4 Evaluation, gating, and stopping criteria
This section answers a few key questions first:
- Which metrics should you watch during a mid-training run to decide whether it is truly improving?
- How should regression gates be designed so they can brake early when the model starts drifting?
- For checkpoint selection, should you take the last point, the highest domain score, or the Pareto-optimal point?
- When should you keep going, and when should you stop decisively?
Mid-training is not “train first, evaluate later.” It is “train, evaluate, and decide continuously whether the next token of budget is still worth spending.”
A run is not declared successful by one domain metric. It is judged by a constrained multi-objective set of questions: is domain gain rising, have general capabilities fallen through the floor, and have behavior or safety regressed to an unacceptable degree?
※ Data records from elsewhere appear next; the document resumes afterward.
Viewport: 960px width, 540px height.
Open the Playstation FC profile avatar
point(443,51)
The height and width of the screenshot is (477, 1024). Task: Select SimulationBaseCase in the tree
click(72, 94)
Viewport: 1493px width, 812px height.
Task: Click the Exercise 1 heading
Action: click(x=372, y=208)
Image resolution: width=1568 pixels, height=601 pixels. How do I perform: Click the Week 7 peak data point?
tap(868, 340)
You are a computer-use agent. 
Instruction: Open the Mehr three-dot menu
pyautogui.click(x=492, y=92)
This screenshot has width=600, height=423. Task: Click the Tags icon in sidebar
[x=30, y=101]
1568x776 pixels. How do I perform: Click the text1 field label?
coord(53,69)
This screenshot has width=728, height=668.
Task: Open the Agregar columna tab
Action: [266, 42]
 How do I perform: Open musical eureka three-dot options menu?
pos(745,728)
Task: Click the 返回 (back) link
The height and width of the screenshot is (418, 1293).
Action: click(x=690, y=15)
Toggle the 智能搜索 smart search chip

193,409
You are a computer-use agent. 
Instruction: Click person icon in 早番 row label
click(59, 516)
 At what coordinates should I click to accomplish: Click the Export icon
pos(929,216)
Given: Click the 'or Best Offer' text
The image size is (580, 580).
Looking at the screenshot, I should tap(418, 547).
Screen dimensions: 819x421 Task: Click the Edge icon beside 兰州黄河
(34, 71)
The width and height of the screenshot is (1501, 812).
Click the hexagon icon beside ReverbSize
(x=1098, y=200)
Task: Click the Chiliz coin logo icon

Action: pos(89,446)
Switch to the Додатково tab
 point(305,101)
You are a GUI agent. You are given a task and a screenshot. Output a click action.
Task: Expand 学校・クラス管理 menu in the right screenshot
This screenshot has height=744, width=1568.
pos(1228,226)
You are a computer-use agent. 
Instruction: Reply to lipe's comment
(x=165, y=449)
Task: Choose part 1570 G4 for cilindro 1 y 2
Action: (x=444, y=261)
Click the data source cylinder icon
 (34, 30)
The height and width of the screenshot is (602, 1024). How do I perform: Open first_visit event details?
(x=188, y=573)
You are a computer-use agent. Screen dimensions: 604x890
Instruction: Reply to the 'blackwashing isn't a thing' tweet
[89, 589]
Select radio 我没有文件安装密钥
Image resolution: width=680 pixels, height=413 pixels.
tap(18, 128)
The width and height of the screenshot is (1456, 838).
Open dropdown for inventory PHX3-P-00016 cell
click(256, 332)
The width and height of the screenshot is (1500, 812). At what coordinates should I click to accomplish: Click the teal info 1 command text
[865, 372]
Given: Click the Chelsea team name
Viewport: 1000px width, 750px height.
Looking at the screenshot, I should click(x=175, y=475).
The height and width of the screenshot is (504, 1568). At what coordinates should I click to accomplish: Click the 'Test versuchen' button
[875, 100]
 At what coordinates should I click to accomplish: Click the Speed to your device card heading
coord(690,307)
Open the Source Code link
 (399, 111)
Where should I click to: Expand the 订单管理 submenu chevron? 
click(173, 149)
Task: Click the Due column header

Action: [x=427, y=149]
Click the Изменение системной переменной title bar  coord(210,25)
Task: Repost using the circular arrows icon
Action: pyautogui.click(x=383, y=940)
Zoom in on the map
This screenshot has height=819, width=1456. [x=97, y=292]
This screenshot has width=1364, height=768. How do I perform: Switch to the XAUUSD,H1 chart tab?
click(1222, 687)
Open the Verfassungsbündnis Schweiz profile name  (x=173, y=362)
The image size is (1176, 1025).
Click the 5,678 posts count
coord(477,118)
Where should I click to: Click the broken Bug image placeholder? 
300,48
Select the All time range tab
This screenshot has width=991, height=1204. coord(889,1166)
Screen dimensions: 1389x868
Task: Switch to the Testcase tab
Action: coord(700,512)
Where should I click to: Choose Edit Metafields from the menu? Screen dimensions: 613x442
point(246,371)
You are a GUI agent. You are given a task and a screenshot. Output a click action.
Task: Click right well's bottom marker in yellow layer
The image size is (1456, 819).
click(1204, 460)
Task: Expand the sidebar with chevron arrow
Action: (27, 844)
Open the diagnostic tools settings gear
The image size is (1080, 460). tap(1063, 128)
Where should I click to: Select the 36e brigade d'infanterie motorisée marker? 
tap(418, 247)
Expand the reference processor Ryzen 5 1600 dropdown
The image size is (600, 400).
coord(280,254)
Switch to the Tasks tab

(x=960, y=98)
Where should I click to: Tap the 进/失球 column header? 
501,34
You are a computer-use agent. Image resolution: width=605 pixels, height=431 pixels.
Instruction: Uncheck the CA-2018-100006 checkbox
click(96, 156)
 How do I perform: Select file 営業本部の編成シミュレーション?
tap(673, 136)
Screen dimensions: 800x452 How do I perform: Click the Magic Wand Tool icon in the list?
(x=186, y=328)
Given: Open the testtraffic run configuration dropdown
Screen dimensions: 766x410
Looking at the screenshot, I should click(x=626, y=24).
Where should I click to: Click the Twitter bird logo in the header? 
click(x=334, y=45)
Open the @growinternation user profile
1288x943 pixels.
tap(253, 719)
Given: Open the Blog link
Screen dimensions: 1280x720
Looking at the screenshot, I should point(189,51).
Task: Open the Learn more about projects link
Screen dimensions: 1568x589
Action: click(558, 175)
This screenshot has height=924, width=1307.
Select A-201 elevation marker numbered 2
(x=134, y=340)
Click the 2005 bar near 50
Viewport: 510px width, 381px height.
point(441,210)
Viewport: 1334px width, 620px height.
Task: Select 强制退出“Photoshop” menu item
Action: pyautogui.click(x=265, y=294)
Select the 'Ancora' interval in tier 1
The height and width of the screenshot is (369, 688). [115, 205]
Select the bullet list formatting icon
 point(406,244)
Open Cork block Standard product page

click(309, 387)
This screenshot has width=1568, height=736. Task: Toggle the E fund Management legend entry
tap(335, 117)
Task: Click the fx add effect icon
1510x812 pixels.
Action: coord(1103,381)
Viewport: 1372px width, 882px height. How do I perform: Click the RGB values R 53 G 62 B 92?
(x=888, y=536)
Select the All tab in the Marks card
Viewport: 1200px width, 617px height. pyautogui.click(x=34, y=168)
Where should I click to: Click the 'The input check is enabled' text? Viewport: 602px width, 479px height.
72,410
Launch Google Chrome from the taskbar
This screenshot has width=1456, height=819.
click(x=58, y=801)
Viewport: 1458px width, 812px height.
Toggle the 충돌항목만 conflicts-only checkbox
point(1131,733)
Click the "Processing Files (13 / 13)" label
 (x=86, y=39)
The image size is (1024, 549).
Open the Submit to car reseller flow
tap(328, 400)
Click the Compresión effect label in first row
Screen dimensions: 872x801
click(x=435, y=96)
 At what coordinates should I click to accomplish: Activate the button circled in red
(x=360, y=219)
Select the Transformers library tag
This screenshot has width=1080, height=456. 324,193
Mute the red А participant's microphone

4.1 What belongs in the eval suite
The most common evaluation mistake in mid-training is to treat the domain benchmark as the only signal. The steadier approach is to split the eval suite into four buckets from the start:
\[ \mathcal{E} = \{\mathcal{E}_{domain},\; \mathcal{E}_{general},\; \mathcal{E}_{behavior},\; \mathcal{E}_{safety}\} \]
- \(\mathcal{E}_{domain}\): the target tasks—legal, medical, internal code, long documents, and so on;
- \(\mathcal{E}_{general}\): common-sense QA, general reasoning, basic writing;
- \(\mathcal{E}_{behavior}\): structured output, tool templates, dialogue usability;
- \(\mathcal{E}_{safety}\): refusal, sensitive boundaries, robustness on extreme inputs.
Then give the stopping criteria an explicit form. A very practical gating rule is:
\[ \text{stop if} \quad \Delta M_{general} < -\tau_g \;\; \text{or} \;\; \Delta M_{safety} < -\tau_s \;\; \text{or} \;\; \Delta M_{domain} < \epsilon_d \; \text{for } N \text{ consecutive evals} \]
In other words, “it is no longer worth burning more tokens” and “the regression is no longer acceptable” should be two separate stopping conditions.
4.2 Checkpoint selection: look for the Pareto frontier, not the last point
Suppose the domain, general, and safety metrics at evaluation step \(t\) in a run are \((M_d(t), M_g(t), M_s(t))\). A more engineering-friendly approach is to define the Pareto frontier first:
\[ \mathcal{P} = \left\{ t \;\middle|\; \nexists s,\; M_d(s)\ge M_d(t),\; M_g(s)\ge M_g(t),\; M_s(s)\ge M_s(t) \text{ with at least one strictly better} \right\} \]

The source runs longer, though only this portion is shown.